LONDON (Reuters) – AstraZeneca Plc on Thursday struck a deal with the firm behind Imperial College London’s experimental COVID-19 vaccine to develop and sell drugs based on its self-amplifying RNA technology platform in other disease areas.
Under the deal, VaxEquity, a startup founded by Imperial vaccinologist Robin Shattock, could receive up to $195 million if certain milestones are met, in addition to royalties on approved drugs and equity investment from AstraZeneca and life sciences investor Morningside Ventures.
AstraZeneca already produces an adenoviral vector COVID-19 vaccine, and emphasised the potential of the self-amplifying RNA (saRNA) technology in novel therapeutic programmes beyond the coronavirus pandemic.
“This collaboration with VaxEquity adds a promising new platform to our drug discovery toolbox,” said AstraZeneca research chief Mene Pangalos.
The technology works in a similar way to the messenger RNA (mRNA) vaccines made by Pfizer/BioNTech and Moderna.
However, a self-amplifying RNA vaccine not only encodes the instructions for the host cell to make a coronavirus protein, but makes lots of copies of the RNA containing those instructions, meaning doses can be smaller and cheaper.
“It’s a bit like having a manufacturing facility, and instead of having one copy of the recipe, you have multiple copies that you can hand round to multiple production lines within the cell to produce more protein,” Imperial’s Shattock told Reuters. “So that’s why it has that opportunity to use lower doses.”
Imperial’s COVID-19 vaccine is being retooled to produce a more consistent immune response with an eye on future coronavirus variants.
AstraZeneca, under the deal, has the option to collaborate on 26 drug targets for use against other therapeutic areas like cancers and rare genetic diseases.

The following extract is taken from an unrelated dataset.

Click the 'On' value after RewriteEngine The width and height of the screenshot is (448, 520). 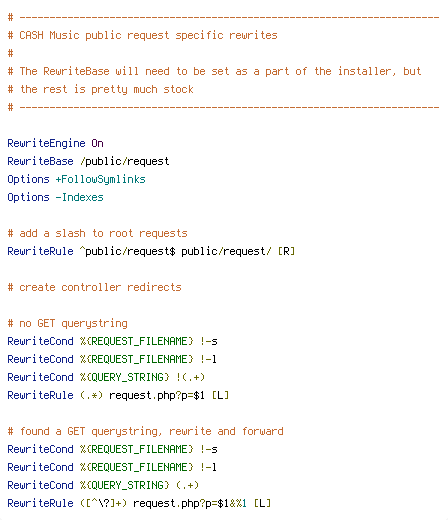pyautogui.click(x=97, y=143)
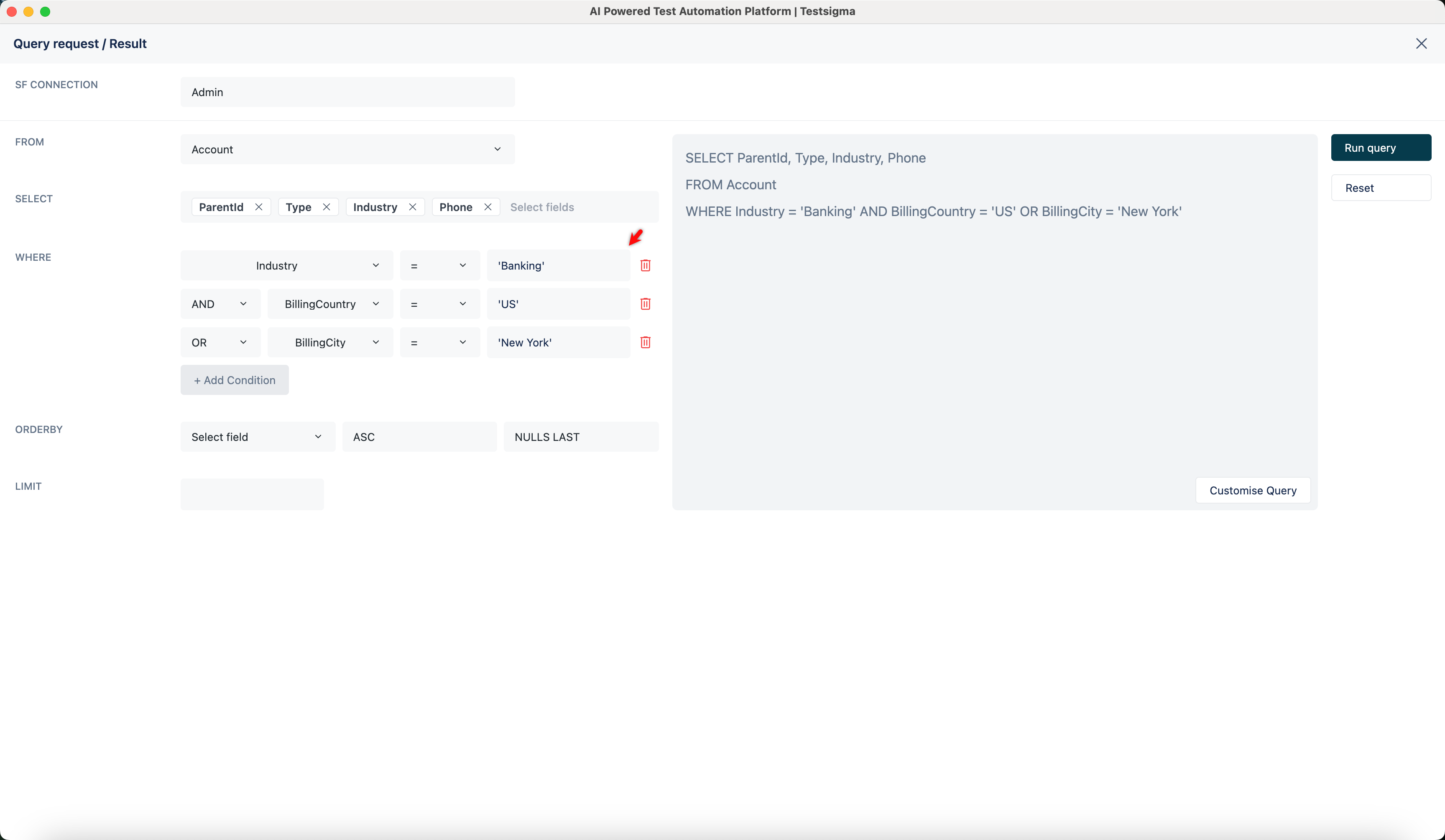Image resolution: width=1445 pixels, height=840 pixels.
Task: Open the ORDERBY Select field dropdown
Action: pos(318,437)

“We believe self-amplifying RNA, once optimised, will allow us to target novel pathways not amenable to traditional drug discovery across our therapy areas of interest,” Pangalos said.

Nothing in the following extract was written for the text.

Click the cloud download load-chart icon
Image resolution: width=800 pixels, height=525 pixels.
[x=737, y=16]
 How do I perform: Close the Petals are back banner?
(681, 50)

U.S. companies Gritstone bio and Arcturus also are developing saRNA COVID-19 vaccines.
Shattock said safety data had been encouraging from initial trials of its COVID-19 vaccine, released in July ahead of peer review, and that Phase I results of its refined vaccine would be ready early next year.
“The reason we were slower was because we were coming from an academic setting,” he said. “If we had this relationship (with AstraZeneca) at the beginning of 2020, we might have been faster.”